#### Task statement
Show each line of the listing in which the word "computer" occurs.

= = = =

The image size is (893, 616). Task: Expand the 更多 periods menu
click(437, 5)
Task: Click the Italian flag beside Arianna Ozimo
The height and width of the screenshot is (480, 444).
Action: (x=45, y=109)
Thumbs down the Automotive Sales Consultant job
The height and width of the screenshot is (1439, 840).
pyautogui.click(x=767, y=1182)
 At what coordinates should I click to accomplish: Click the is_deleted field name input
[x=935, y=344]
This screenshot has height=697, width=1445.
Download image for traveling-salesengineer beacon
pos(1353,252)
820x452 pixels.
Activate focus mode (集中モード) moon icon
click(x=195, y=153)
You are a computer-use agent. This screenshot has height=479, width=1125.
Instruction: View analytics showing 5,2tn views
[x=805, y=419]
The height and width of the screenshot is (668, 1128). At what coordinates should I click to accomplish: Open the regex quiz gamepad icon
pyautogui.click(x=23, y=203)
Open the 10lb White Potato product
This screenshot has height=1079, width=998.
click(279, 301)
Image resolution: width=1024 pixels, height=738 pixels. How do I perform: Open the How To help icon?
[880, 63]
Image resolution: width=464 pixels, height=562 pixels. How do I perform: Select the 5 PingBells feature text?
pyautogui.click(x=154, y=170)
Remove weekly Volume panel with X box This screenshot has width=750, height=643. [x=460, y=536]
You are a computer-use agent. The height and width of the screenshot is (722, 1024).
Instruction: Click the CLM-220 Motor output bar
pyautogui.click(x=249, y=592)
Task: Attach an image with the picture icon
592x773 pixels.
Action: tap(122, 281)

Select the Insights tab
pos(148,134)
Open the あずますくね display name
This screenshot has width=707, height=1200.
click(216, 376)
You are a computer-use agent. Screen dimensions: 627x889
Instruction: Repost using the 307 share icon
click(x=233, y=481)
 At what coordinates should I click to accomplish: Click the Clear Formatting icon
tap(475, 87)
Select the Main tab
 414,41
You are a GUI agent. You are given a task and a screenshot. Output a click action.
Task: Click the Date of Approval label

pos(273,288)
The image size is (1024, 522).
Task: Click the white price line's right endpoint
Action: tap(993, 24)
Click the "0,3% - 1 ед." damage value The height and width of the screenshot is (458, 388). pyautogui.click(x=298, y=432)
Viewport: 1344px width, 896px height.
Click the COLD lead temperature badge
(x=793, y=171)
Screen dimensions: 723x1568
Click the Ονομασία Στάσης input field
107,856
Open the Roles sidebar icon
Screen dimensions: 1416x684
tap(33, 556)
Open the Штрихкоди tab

= = = =

#### Answer for the task
You are a computer-use agent. This screenshot has height=479, width=1125.
You are a computer-use agent. The height and width of the screenshot is (722, 1024).
You are a computer-use agent. Screen dimensions: 627x889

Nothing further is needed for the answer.